Promotion of museum continues

Ian Proctor, museum documentation assistant, talks to visitors to
the museum’s stand at the St Mary’s festival |
Promotion of the museum of the Royal Pharmaceutical Society continues this month with staff taking objects out to local events and lending items for special exhibitions elsewhere.
On 3 September the museum took part in the second summer festival held
by St Mary’s NHS Trust in Paddington, London. Visitors to the event
were able to investigate historical pharmacy equipment, including a 19th
century poison bottle, inhaler and cork press. They were able to try
their hand at pill-rolling, using a pestle and mortar, and wrapping powders.
The museum has also made two loans of items from its collections. A 19th
century microscope from the collections is now on long-term loan to the
museum of the British Dental Association in its newly redisplayed entrance.
The museum has also lent a large number of items to Islington Museum
for a major exhibition about health and medicine in the borough, “From
leeches to the NHS: medicine and health in Islington 1850 to 1960”.
Objects from the Society’s museum on show include shop rounds,
proprietary medicines, a carboy, a counter balance, and various items
that would have been seen in a 19th century sickroom including an inhaler
and a bedpan. Islington Museum has also borrowed the museum’s “flying
box” display cases to enhance its exhibition, which opens at the
end of September and runs till Christmas.
Another museum activity has been to work with a local school through
the Young Cultural Creators programme. This has culminated in a display
in a Lambeth library of the children’s “potions” — recipes
for medicines to cure real and imaginary diseases.
The museum also continues to make its collections available to film-makers.
Footage of Tuinal capsules from the museum will
be included in a forthcoming BBC Arena documentary about the artist Francis
Bacon, who died from an overdose of the sedative.
The museum’s policy of loaning items to other museums and exhibitions
has evolved as a way of developing the potential of the collections as
a resource for learning despite the limitations on display space, and
access, at the Society’s headquarters. Displays of items from the
collections at headquarters are currently more restricted than usual
because of refurbishment of the reception area, where the museum’s
large “greenhouse” display case has been dismantled. It will
eventually be replaced by modern display cases that meet current museum
standards.
Briony Hudson, keeper of the Society’s museum collections, said: “The
St Mary’s NHS Trust event was a good opportunity to raise awareness
of the Society’s museum, its collections and services with hospital
patients and staff, and also people from the local community.

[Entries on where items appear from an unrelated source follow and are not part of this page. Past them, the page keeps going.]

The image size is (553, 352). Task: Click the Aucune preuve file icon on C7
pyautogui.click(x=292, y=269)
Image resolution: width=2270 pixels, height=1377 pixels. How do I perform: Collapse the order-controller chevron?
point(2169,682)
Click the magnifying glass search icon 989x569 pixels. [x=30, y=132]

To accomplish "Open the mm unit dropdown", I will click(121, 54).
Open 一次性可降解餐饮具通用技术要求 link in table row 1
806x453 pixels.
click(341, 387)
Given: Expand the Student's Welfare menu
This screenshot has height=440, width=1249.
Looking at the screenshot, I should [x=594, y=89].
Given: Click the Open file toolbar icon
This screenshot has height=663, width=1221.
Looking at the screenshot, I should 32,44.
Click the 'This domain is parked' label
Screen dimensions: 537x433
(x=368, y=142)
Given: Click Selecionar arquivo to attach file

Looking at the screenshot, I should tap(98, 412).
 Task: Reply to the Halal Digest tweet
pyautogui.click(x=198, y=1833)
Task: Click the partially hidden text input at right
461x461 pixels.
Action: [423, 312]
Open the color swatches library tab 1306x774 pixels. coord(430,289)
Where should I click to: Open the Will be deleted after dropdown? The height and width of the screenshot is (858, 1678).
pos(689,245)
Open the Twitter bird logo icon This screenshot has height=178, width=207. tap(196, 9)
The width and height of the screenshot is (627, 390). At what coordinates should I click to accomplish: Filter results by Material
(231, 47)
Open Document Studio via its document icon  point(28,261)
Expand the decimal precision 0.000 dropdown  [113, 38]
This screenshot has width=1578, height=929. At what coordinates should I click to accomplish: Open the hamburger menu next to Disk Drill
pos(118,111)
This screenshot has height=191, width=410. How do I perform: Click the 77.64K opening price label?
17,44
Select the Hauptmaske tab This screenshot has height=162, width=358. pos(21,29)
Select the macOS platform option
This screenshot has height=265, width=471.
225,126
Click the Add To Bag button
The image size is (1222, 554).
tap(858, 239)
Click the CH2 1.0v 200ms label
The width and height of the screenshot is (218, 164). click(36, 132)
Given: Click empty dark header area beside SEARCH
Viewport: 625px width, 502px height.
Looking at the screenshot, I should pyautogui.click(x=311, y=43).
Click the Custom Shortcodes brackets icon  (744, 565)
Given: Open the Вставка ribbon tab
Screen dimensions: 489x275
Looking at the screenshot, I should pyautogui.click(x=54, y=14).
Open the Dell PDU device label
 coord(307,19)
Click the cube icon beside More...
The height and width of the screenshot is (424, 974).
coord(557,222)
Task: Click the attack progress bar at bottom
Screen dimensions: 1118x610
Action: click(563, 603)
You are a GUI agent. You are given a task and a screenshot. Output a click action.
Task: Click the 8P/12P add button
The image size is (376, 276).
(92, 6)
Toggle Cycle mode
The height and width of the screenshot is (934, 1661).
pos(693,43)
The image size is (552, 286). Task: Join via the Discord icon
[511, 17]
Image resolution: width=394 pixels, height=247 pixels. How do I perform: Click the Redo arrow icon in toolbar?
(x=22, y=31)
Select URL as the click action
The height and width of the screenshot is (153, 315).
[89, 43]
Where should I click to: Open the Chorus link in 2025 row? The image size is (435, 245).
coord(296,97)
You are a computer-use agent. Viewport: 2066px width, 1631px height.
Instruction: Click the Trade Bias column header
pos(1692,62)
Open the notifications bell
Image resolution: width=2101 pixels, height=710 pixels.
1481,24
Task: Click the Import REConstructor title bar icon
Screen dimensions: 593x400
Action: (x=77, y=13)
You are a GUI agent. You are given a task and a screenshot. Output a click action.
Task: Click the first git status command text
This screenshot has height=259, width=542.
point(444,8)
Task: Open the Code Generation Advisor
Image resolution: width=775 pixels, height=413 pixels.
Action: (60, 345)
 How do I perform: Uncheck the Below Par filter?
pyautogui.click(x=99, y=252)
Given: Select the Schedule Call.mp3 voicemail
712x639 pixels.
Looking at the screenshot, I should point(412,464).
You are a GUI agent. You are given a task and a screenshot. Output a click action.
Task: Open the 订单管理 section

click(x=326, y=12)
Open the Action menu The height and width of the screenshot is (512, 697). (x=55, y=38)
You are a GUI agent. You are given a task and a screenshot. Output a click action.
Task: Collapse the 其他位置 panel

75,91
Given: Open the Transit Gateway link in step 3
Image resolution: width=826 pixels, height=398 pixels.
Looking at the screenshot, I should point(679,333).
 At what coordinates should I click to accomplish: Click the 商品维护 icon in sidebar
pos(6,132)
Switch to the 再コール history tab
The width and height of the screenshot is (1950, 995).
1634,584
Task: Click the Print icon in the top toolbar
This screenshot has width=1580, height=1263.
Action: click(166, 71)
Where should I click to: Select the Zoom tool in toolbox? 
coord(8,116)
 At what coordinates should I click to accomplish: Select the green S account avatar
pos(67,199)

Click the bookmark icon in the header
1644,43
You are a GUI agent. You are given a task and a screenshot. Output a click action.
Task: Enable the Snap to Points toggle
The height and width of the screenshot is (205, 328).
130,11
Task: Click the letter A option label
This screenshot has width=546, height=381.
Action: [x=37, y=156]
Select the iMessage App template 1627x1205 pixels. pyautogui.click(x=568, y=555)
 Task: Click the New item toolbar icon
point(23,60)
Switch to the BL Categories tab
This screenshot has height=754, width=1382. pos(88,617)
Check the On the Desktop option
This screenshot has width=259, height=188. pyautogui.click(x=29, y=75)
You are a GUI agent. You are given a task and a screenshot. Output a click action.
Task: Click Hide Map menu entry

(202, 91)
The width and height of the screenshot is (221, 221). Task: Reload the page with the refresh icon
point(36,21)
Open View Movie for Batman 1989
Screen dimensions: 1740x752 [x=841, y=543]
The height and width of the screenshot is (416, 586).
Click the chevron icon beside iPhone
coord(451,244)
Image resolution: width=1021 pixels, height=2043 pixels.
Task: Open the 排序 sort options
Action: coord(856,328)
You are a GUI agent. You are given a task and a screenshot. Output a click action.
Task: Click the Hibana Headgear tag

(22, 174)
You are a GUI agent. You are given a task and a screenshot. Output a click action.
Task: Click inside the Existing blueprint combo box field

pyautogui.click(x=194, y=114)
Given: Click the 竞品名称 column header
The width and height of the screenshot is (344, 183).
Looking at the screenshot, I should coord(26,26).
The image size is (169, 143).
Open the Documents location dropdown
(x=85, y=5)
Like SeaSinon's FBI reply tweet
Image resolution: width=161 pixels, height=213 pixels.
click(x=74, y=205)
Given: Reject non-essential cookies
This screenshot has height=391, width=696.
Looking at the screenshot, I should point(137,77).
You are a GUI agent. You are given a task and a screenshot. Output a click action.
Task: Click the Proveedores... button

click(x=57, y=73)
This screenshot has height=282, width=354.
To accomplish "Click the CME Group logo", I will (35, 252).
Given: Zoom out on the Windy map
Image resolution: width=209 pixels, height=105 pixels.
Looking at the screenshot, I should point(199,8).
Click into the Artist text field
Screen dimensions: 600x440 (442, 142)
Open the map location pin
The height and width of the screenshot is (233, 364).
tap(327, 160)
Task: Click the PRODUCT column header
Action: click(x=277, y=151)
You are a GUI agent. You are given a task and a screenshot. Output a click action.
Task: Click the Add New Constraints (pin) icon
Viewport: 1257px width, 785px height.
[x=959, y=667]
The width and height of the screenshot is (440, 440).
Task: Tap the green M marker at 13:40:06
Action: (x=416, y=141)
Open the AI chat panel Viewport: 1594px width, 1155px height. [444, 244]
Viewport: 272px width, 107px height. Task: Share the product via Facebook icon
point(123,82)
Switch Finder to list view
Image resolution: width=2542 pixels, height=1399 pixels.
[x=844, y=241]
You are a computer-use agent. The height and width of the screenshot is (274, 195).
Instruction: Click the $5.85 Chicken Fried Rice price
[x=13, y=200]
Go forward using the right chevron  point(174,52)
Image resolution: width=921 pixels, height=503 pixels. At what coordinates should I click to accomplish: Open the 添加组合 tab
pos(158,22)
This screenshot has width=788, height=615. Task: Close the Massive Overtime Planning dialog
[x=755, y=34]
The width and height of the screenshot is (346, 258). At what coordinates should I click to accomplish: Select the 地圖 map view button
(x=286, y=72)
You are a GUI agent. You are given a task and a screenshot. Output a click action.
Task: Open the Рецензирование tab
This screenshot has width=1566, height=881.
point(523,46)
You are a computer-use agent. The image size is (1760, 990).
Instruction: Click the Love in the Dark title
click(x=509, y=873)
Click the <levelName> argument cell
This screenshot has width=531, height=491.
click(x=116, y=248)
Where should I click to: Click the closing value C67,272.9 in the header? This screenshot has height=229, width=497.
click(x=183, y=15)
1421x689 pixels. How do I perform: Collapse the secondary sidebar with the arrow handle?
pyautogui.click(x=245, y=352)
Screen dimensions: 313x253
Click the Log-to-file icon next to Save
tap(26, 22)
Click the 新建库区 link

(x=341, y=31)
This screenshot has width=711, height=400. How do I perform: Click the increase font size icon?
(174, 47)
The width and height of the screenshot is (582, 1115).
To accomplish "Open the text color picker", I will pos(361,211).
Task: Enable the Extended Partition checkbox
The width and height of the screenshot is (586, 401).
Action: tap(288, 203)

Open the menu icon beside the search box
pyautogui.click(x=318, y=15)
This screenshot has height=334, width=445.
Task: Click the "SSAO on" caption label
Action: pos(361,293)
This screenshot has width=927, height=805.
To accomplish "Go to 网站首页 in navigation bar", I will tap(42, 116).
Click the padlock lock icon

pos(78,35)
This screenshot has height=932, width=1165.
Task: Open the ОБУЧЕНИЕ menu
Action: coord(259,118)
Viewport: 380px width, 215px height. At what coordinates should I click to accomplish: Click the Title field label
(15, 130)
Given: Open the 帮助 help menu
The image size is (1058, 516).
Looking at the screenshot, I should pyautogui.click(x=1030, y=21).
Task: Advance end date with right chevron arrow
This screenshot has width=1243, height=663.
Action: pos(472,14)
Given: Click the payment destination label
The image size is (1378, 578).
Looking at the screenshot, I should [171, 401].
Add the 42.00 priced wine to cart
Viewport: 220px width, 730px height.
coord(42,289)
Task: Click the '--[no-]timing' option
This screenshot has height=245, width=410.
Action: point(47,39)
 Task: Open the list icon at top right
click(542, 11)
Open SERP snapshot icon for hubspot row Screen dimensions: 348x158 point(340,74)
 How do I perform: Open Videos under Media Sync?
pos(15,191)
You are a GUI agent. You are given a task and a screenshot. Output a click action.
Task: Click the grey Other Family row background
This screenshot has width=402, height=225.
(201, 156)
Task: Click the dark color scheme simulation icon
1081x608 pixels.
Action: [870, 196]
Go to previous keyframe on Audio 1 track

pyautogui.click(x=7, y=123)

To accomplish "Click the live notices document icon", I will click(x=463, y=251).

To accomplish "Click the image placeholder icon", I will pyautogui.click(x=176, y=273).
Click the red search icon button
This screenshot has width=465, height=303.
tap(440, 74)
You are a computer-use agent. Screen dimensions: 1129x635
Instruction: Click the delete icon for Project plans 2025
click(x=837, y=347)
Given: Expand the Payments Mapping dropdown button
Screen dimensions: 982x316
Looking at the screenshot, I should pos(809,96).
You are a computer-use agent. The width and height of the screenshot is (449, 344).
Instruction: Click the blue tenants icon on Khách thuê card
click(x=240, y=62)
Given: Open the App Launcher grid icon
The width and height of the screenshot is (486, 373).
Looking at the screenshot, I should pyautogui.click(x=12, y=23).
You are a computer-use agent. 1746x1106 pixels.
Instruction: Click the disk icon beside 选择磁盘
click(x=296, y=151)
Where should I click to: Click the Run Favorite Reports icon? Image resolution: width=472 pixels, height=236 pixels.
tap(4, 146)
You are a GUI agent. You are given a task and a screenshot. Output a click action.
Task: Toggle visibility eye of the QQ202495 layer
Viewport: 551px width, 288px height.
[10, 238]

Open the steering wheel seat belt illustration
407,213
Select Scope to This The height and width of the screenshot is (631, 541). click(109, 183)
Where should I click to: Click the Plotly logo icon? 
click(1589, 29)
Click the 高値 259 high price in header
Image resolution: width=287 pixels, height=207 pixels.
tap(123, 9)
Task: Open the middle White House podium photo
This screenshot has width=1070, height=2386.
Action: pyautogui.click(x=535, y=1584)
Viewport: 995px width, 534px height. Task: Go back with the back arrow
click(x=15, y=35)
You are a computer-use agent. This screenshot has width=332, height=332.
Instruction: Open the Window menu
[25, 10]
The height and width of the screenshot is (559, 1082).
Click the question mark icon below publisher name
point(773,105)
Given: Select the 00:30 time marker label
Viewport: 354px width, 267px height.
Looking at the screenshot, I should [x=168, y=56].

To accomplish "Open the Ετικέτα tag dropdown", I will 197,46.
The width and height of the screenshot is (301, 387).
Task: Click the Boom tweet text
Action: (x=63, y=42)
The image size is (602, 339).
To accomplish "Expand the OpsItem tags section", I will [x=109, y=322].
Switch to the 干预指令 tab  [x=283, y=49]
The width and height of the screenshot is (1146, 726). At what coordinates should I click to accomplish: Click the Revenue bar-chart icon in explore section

“We’re always pleased to take the opportunity to reach new
audiences and introduce new people to the Society’s museum and
its collections by loaning objects from the collections to other organisations.
As access
to our displays at the Society’s London headquarters is limited,
making parts of the Society’s museum collections available at other
sites is an important means of outreach.”
In a further move the museum has forged links with other specialist museums
under a national scheme funded by the Museums, Libraries and Archives
Council. This brings together diverse museums based on similar collection
areas in groups called subject specialist networks. The Society’s
museum has become involved in three of these networks: medicine and health;
cartoons and caricatures; and ceramics. Future activities are likely
to include the sharing of collections information, collaborative training
and research, and the possibility of exhibition and education projects.